Xenon may interrupt the apoptotic process, thus, preventing cell injury leading to apoptosis – this can occur through inhibition of caspase enzymes and mitigation of mitochondrial dysfunction.[75] It has been demonstrated to prevent isoflurane-induced neonatal neuronal apoptosis with a reduction in cytosolic proapoptotic Bax protein expression and enhanced Bcl-xl expression,[76] which binds to Bax and is consequently antiapoptotic.[77] When combined with isoflurane, xenon has been shown to suppress, rather than augment, isoflurane's apoptogenic activity. However, on its own, it has been found to trigger neuroapoptosis.[78] Further investigations are therefore warranted.

Xenon against Inflammation

During the reperfusion period, inflammatory cells are recruited to the site of injury causing exaggerated immune response, which may be detrimental.

Xenon has been revealed to interact with the human immune system by preserving neutrophil and monocyte antibacterial capacity, or the modulation of inflammatory cytokines such as TNF-α and IL-6 in monocytes.[79,80]

The time interval before the inflammatory process begins and the time delay before the process becomes destructive, provides an opportunistic therapeutic window for xenon to interrupt or mitigate inflammatory injury.
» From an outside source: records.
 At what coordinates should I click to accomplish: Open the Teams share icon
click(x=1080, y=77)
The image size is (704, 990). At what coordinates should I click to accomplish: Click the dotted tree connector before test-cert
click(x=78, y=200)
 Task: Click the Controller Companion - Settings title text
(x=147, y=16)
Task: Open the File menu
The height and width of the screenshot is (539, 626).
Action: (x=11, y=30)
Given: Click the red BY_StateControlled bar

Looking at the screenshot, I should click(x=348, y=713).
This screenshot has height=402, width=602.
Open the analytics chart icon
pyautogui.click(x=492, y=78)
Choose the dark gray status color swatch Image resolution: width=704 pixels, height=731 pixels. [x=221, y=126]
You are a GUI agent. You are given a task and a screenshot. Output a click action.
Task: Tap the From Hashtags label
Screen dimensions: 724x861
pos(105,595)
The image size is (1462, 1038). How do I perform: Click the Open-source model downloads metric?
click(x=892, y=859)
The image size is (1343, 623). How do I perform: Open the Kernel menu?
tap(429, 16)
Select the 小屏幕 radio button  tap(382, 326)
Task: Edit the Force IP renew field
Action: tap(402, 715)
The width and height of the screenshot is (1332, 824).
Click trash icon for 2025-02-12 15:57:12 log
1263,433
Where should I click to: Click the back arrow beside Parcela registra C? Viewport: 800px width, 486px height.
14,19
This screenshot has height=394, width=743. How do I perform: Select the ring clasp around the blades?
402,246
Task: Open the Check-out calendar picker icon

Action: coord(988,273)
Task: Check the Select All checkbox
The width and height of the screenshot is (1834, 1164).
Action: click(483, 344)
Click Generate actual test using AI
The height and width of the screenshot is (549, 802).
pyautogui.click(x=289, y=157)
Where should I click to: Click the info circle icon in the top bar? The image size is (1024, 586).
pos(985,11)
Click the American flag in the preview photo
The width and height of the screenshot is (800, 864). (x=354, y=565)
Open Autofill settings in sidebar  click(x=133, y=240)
Xenon Promotes Cell Signaling

Xenon has been demonstrated to protect against oxygen and glucose deprivation (OGD) in vitro and against hypoxia–ischemia (H/I) in neonatal rats by cyclic AMP response element-binding protein (CREB)-mediated alteration of gene expression of several molecules involved in the induction of neuronal ischemic tolerance.[81] Xenon's inhibition of the NMDA receptor activates various transducers within the neuron, one of which is PKC, which triggers phosphorylation of MAPK including p38 MAPK and extracellular signal-regulated kinase (ERK).[82,83] MAPK is able to phosphorylate CREB to phospho-CREB (pCREB) which then recruits CREB-binding protein (CBP). The CREB–CBP interaction induces transcription of several prosurvival genes including brain-derived neurotrophic factor (BDNF) and prosurvival protein Bcl2, which promote cell tolerance to ischemic insult.[81]